Nesse sentido, o que percebemos é uma preocupação com a saúde mental

principalmente no que tange à necessidade dos sujeitos de se readequarem

rapidamente à nova realidade. “Façam lutos, mas façam rápido”. Há uma

medida invisível que calcula o tempo limite do sujeito com sua dor. Assim,

achamos que tentar lidar diretamente com o luto pode ser uma maneira de

obturar e responsabilizar individualmente o sujeito por algo que é não somente

da ordem da intimidade, mas das relações do Outro com ele.

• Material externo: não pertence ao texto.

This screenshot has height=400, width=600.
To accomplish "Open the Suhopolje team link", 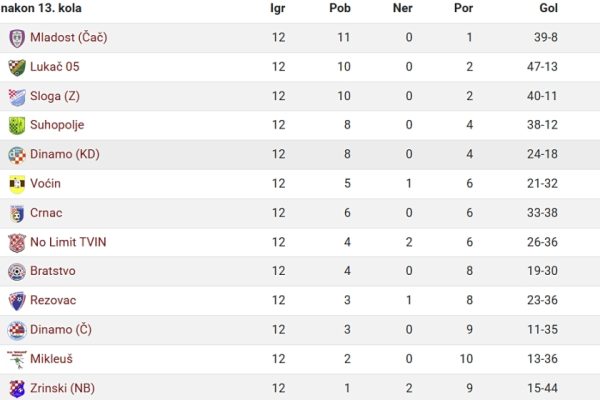I will 57,125.
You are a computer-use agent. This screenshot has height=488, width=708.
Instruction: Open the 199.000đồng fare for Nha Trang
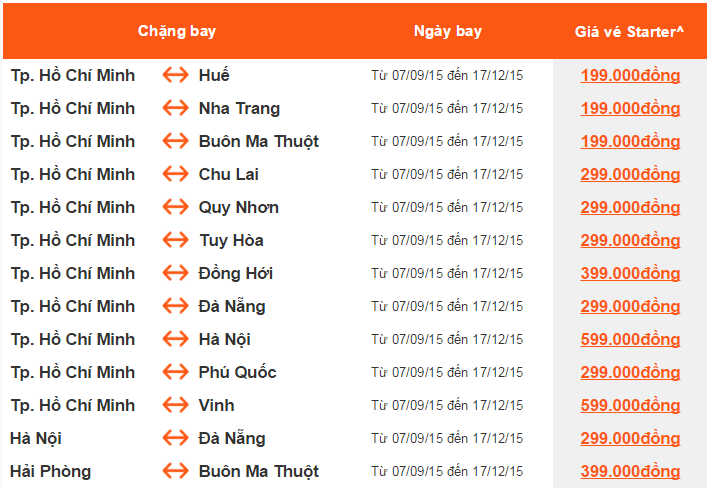[x=630, y=108]
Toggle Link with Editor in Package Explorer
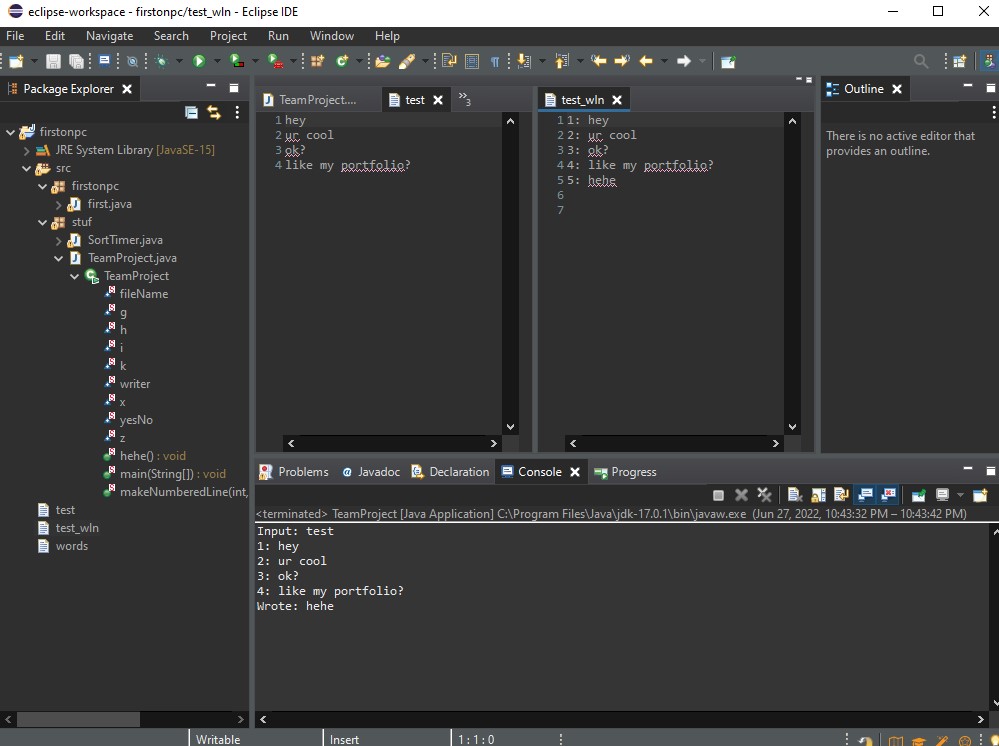Image resolution: width=999 pixels, height=746 pixels. pos(213,113)
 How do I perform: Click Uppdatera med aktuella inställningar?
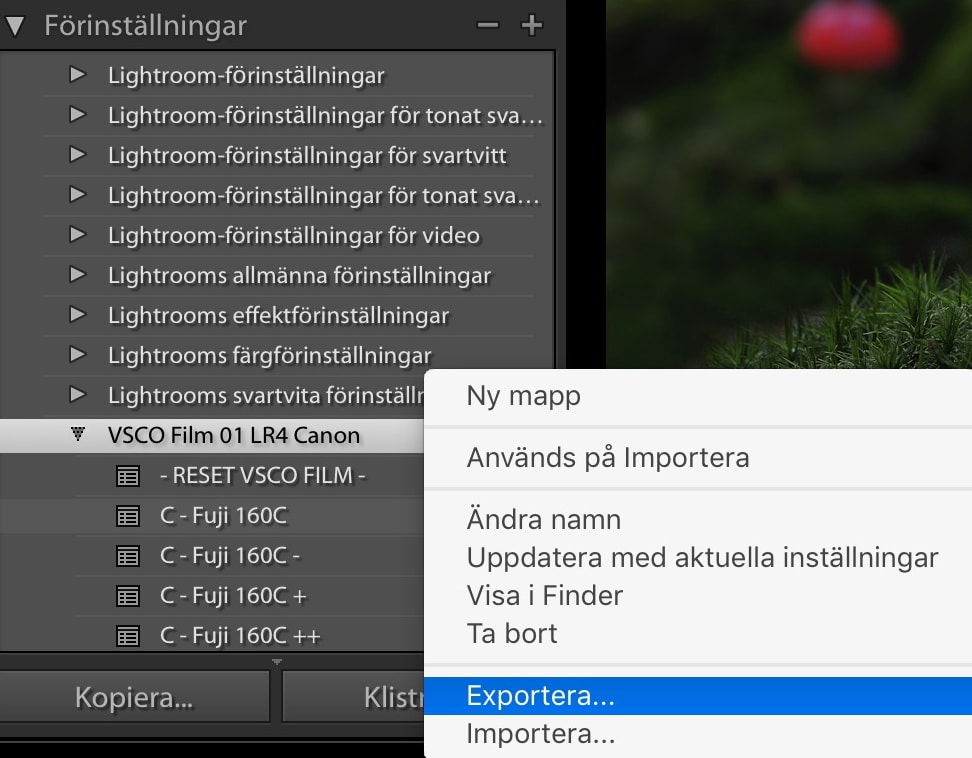pyautogui.click(x=702, y=558)
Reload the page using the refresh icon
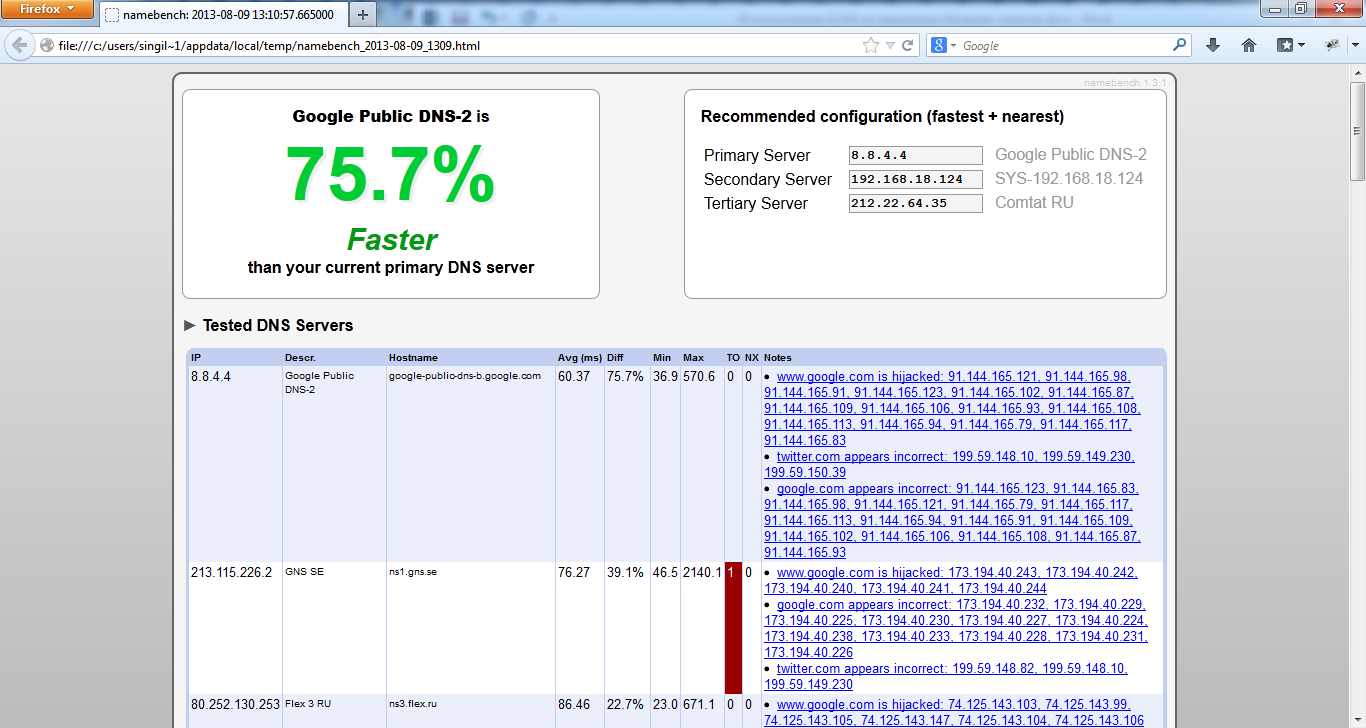The image size is (1366, 728). click(x=908, y=45)
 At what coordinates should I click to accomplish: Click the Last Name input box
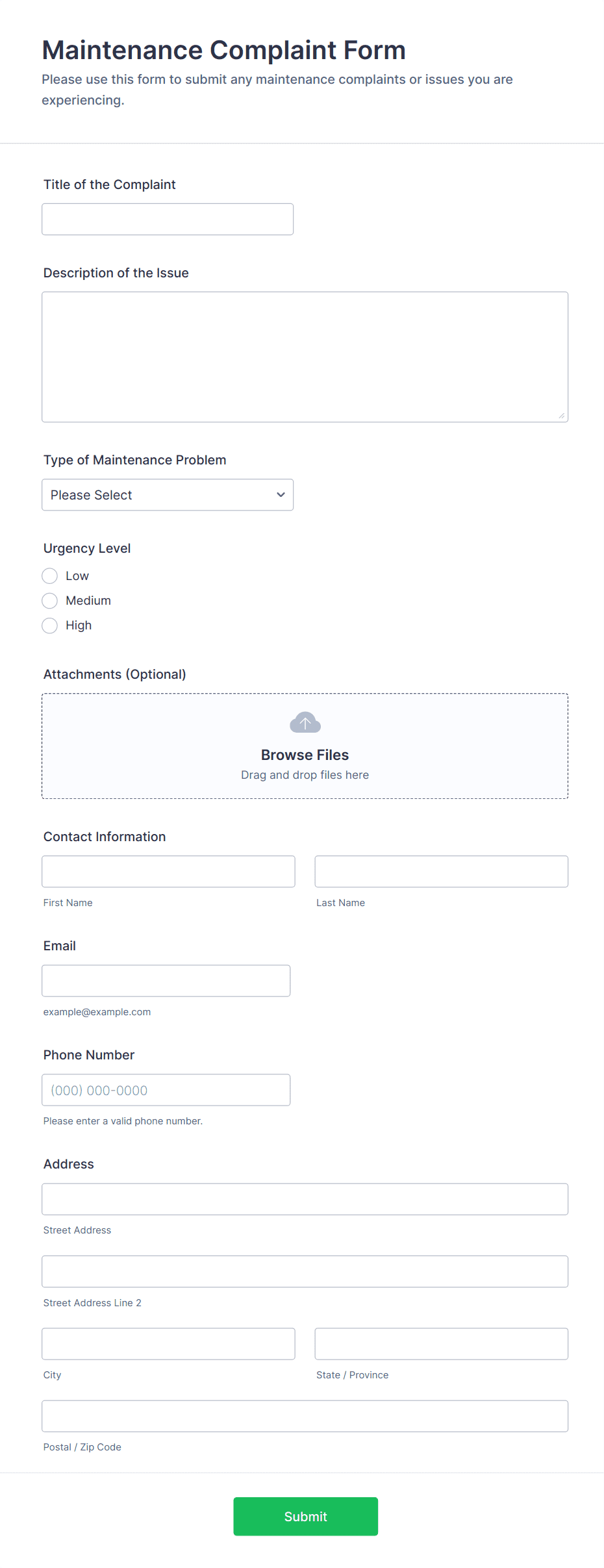tap(440, 871)
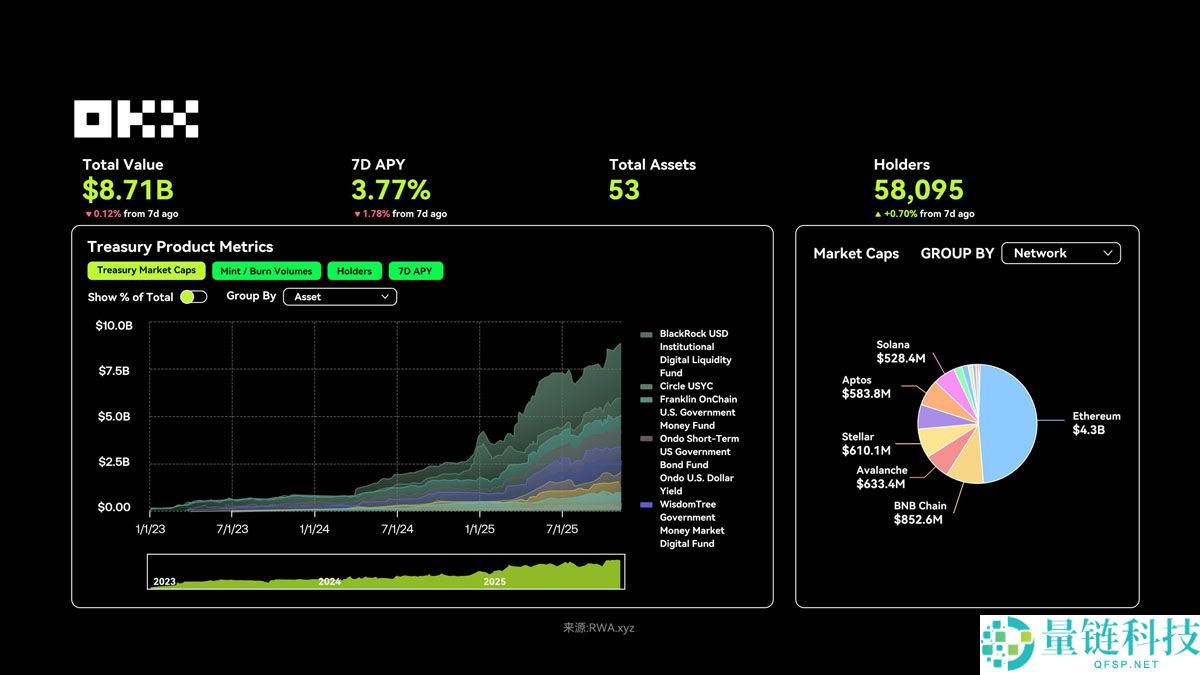The height and width of the screenshot is (675, 1200).
Task: Open the Group By Asset dropdown
Action: 340,297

Além do luto pelas vidas perdidas, o sujeito precisa se apressar a fazer o

luto de um mundo tal como ele o conhecia. Estamos às voltas com futurólogos

que anunciam a quatro cantos que nada será como antes. Por isso, quando

o real da morte está perto demais, como na pandemia do novo coronavírus,

parece-nos mais que oportuno retomar a pergunta que Freud fez em Luto e

Melancolia: sabemos quem perdemos, mas sabemos o que perdemos naquilo

que perdemos?

O questionamento freudiano deve nos servir como norte, diante do tratamento

dado à dimensão do trabalho do luto e às consequências subjetivas

que se seguem a ele. Assim, quando vemos o tema ser tratado pela ONU, que

externaliza sua legítima preocupação com a saúde mental em todo o mundo,

podemos nos perguntar se essa preocupação leva em conta a dimensão da

interrogação freudiana, na medida em que a experiência da morte não tem

sido pensada mais como um espaço de socialização, e sim como uma perda

à qual se segue uma resposta automática: a depressão. Perguntar sobre o que

se perde na perda é a forma que o sujeito tem de desenvolver um trabalho de

luto ou um trabalho melancólico que em nada tem a ver com a depressão, mas

que coloca em cena a relação do sujeito com o Outro. Tratar como depressão

é impedir que esse trabalho e esses questionamentos possam ser feitos.